Each entity making the pledge does so solely with respect to its own contributed code, subject to several reservations, expressed as follows:
The preceding Pledge does not apply to any infringement of the Pledged Patent Claims (a) by Contributions made by others, (b) that arises from any modification of the Contribution after its submission by the Contributor, or (c) that arises from combination of the Contribution with other code or hardware.
Each pledge also includes the right to revoke the pledge under certain circumstances, expressed in part as follows:
Each Pledging Entity reserves the right to terminate its Pledge (“Permitted Termination”) with respect to any Pledge Recipient if the Pledge Recipient or any of its Affiliates files a Lawsuit alleging infringement of a patent by Alliance Code in a Compliant Base Implementation, other than a Lawsuit or other legal proceeding that would have been subject to a Pledge but for a Permitted Termination (an “Offensive Claim”).

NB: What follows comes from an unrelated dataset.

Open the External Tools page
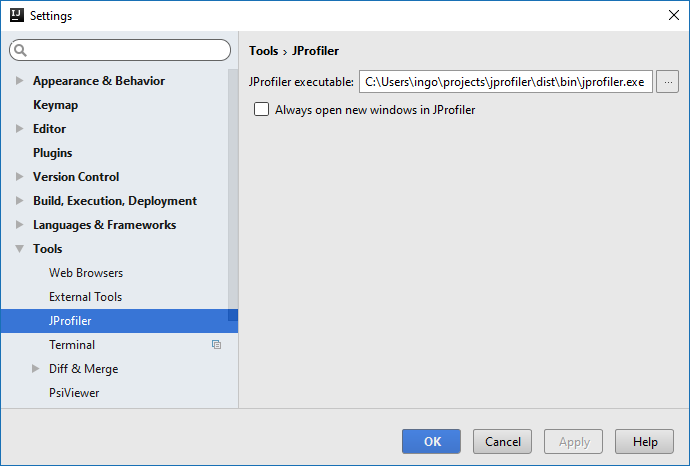The width and height of the screenshot is (690, 466). click(85, 297)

Just as does the Apache license, the above language allows any and every entity providing a pledge to revoke its pledge with regard to a plaintiff even if it has not itself been sued. Thus, a suit brought against any user is treated as a violation of the conditions of the pledges made by every contributor of code, entitling each of them to terminate its own pledge to the plaintiff.
The moral of the story is that by whatever name – patent pledge, patent non-assertion pledge, or covenant not to sue – this mechanism can provide an attractive, useful and flexible way to augment the rights included an open source license. For that reason, we can expect it to be used with increasing frequency.